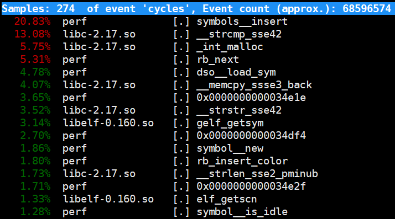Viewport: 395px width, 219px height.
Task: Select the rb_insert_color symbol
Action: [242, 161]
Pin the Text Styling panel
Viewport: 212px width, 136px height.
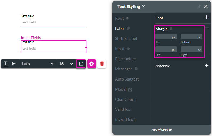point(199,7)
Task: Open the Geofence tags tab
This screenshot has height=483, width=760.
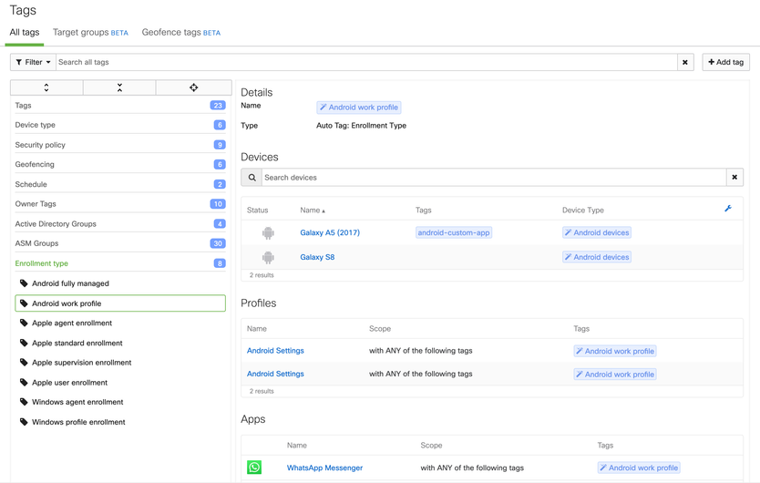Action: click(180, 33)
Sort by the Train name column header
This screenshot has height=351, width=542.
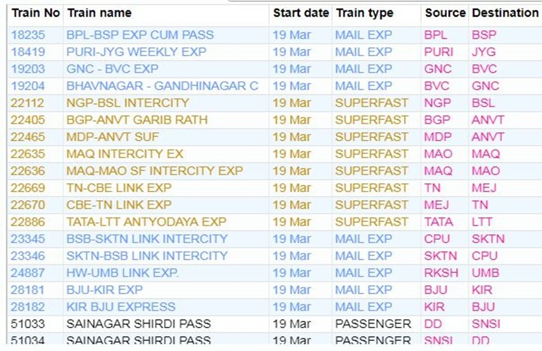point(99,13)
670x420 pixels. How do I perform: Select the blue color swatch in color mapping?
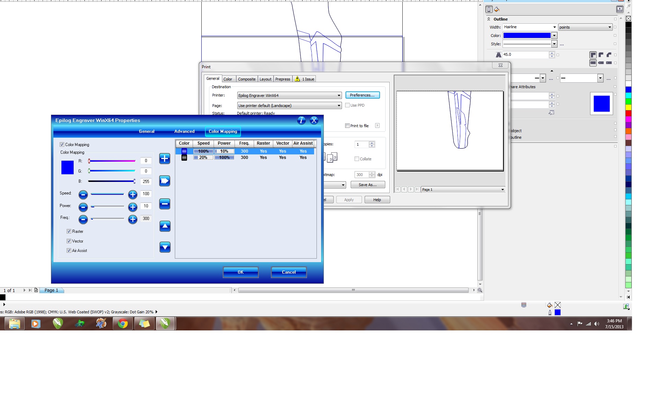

==

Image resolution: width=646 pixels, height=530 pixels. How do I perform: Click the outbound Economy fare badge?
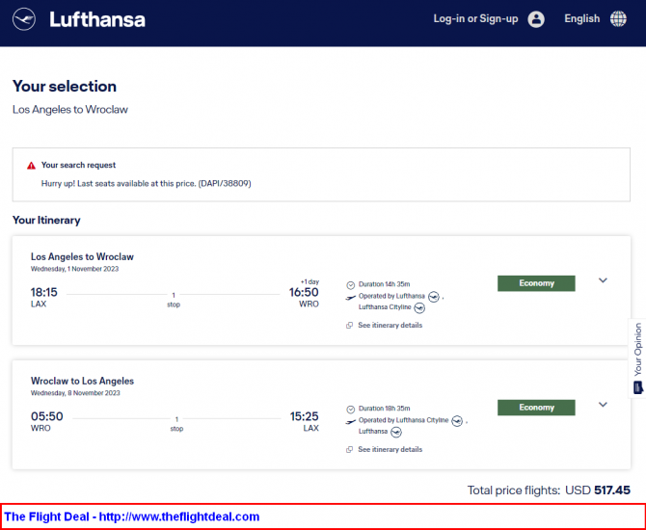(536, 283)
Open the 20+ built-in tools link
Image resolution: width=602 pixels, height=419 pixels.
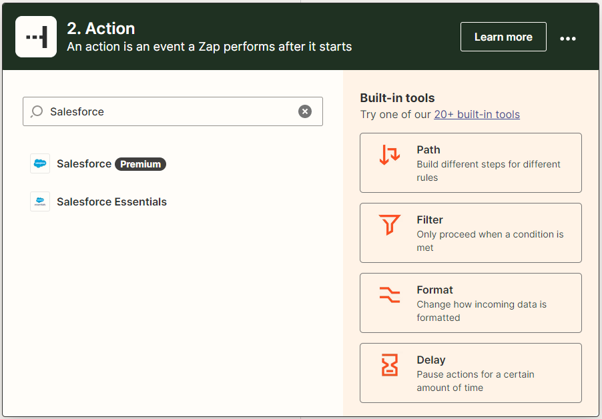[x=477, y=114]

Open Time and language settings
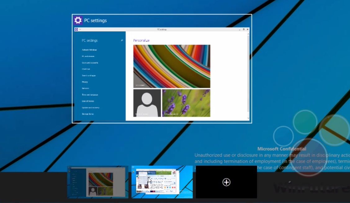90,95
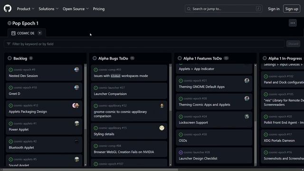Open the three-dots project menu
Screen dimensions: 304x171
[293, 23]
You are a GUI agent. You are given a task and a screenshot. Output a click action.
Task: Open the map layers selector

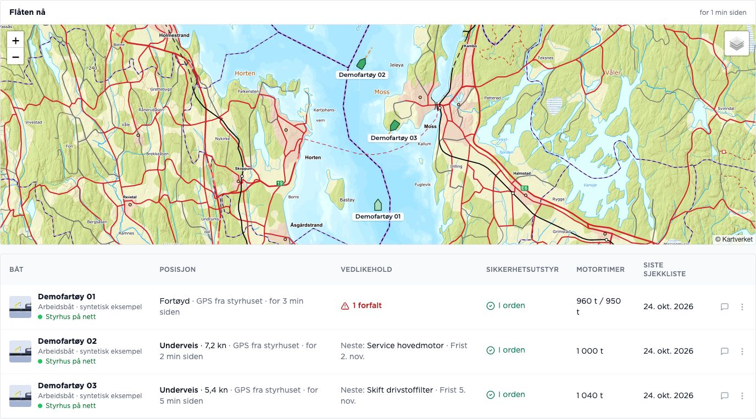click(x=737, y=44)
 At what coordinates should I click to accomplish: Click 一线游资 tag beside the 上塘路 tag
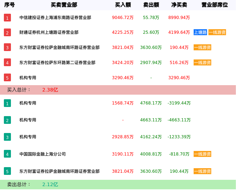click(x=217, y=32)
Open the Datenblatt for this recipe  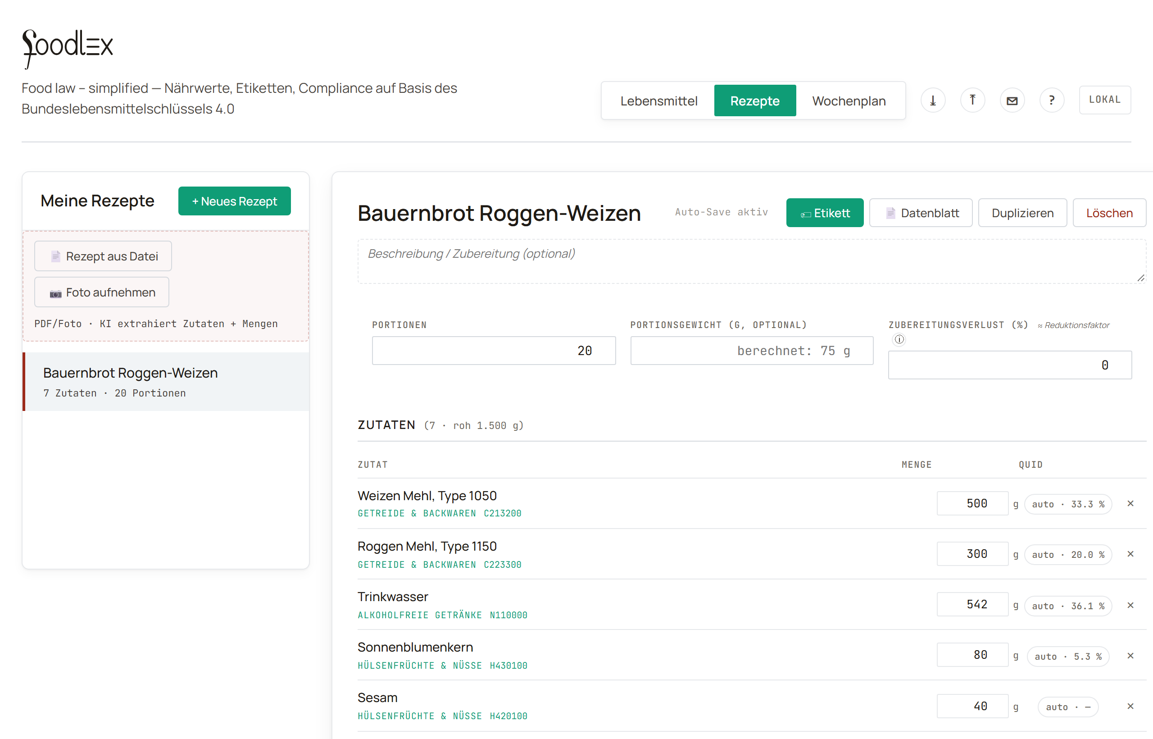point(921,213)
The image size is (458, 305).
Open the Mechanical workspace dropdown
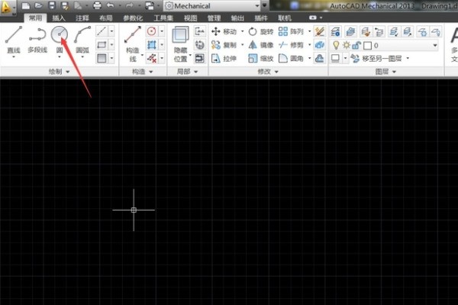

* * *

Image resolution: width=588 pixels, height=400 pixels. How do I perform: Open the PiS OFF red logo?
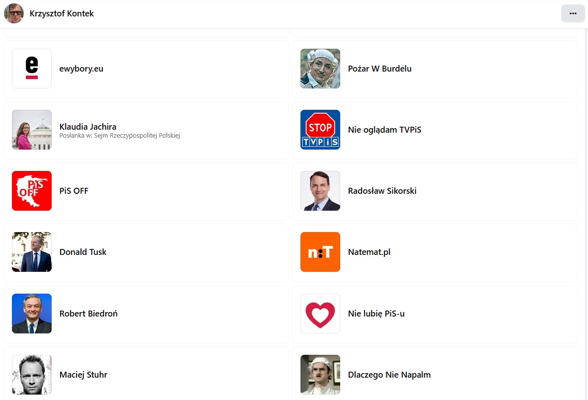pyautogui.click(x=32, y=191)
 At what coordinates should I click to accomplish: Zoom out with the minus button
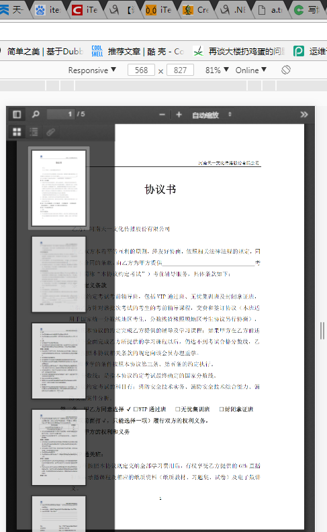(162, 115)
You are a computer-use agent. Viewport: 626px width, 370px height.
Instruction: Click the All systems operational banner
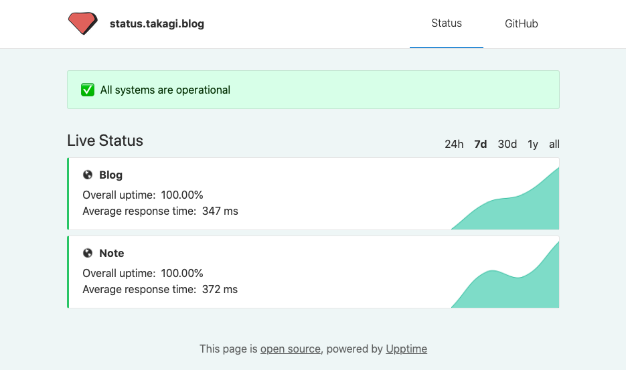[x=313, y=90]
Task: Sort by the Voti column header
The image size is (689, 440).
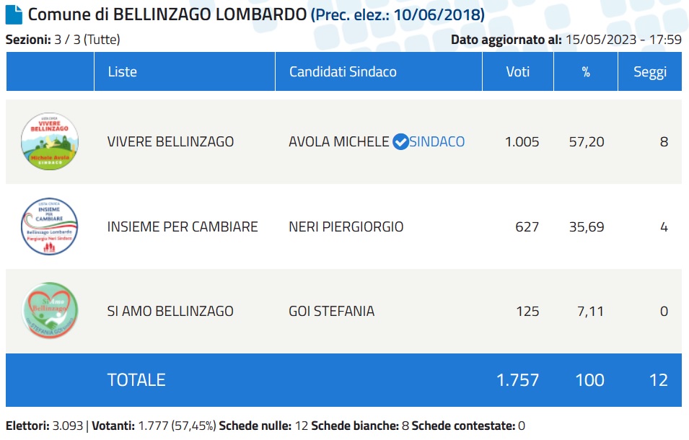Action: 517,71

§ ABOUT THIS EXERCISE
Go to the line above that contains "Sort by the Train name column header" and reproduce everything exactly from there through the line that contains "670x420 pixels. How", leaving out the pictures.

§ EXERCISE SOLUTION
Sort by the Train name column header
This screenshot has height=351, width=542.
point(99,13)
670x420 pixels. How do I perform: Select the blue color swatch in color mapping?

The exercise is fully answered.